DAFTAR TUGAS:
**a.** Berdasarkan teks di bawah tentang pengembalian empat pulau kepada Aceh, nyatakan apakah pernyataan berikut sesuai dengan teks: (i) FGD tersebut diadakan pada hari Kamis di Morden Coffee, Banda Aceh; (ii) diskusi itu menghadirkan empat narasumber utama; (iii) Usman Lamreung menyatakan bahwa status kepemilikan pulau-pulau tersebut belum selesai. Jawab setiap pernyataan dengan ya atau tidak, disertai kutipan kata-kata dari teks yang menjadi penentunya.
**b.** Tulis ulang semua baris dalam daftar untuk menemukan item yang ditampilkan di bawah sebagai urutan bernomor tanpa baris kosong.

------ TEKS ------

Koalisi NGO HAM: 4 Pulau Kembali, Aceh Harus Siap Kelola

Koalisi NGO HAM Aceh Dorong Pemerintah Maksimalkan Potensi Empat Pulau yang Dikembalikan.

 

 

Banda Aceh — Koalisi NGO HAM Aceh menggelar Forum Group Discussion (FGD) bertajuk “Mengawal Kebijakan Pemerintah Terkait Pengembalian 4 Pulau: Memberi Dampak Positif untuk Aceh”, Kamis (26/6/2025), di Morden Coffee, Banda Aceh. Diskusi ini menghadirkan tiga narasumber utama, yakni Direktur ForBina M. Nur, Pengamat Sosial dan Politik Usman Lamreung, serta Direktur Koalisi NGO HAM Aceh Khairil Arista.

Diskusi berlangsung dinamis, menyoroti urgensi pengelolaan empat pulau yang baru-baru ini dikembalikan kepada Pemerintah Aceh. Para narasumber sepakat bahwa fokus ke depan seharusnya bukan lagi pada status kepemilikan, melainkan pada strategi pemanfaatan dan pengembangan wilayah secara inklusif dan berkelanjutan.

Fokus pada Tata Kelola dan Manfaat Ekonomi

Usman Lamreung menekankan bahwa momentum ini harus dimanfaatkan untuk membangun sistem tata kelola yang terintegrasi, khususnya dalam sektor pariwisata dan ekonomi pesisir.

“Status kepemilikan sudah selesai. Sekarang pertanyaannya: bagaimana Aceh mengelola empat pulau ini untuk kesejahteraan rakyat?” ujar Usman.

Ia menyoroti potensi besar wilayah perairan seperti Pulau Banyak, Sabang, dan Singkil yang belum digarap secara maksimal. Menurutnya, pembangunan infrastruktur dan kebijakan lintas sektor yang sinergis antara provinsi dan kabupaten menjadi kunci.

------ DATA YANG DISEDIAKAN ------

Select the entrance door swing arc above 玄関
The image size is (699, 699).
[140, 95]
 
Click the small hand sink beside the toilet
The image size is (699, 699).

------

JAWABAN TUGAS:
**a.**
(i) Ya: "Kamis (26/6/2025), di Morden Coffee, Banda Aceh"
(ii) Tidak: "menghadirkan tiga narasumber utama"
(iii) Tidak: "Status kepemilikan sudah selesai."

**b.**
1. Select the entrance door swing arc above 玄関
2. The image size is (699, 699).
3. [140, 95]
4. Click the small hand sink beside the toilet
5. The image size is (699, 699).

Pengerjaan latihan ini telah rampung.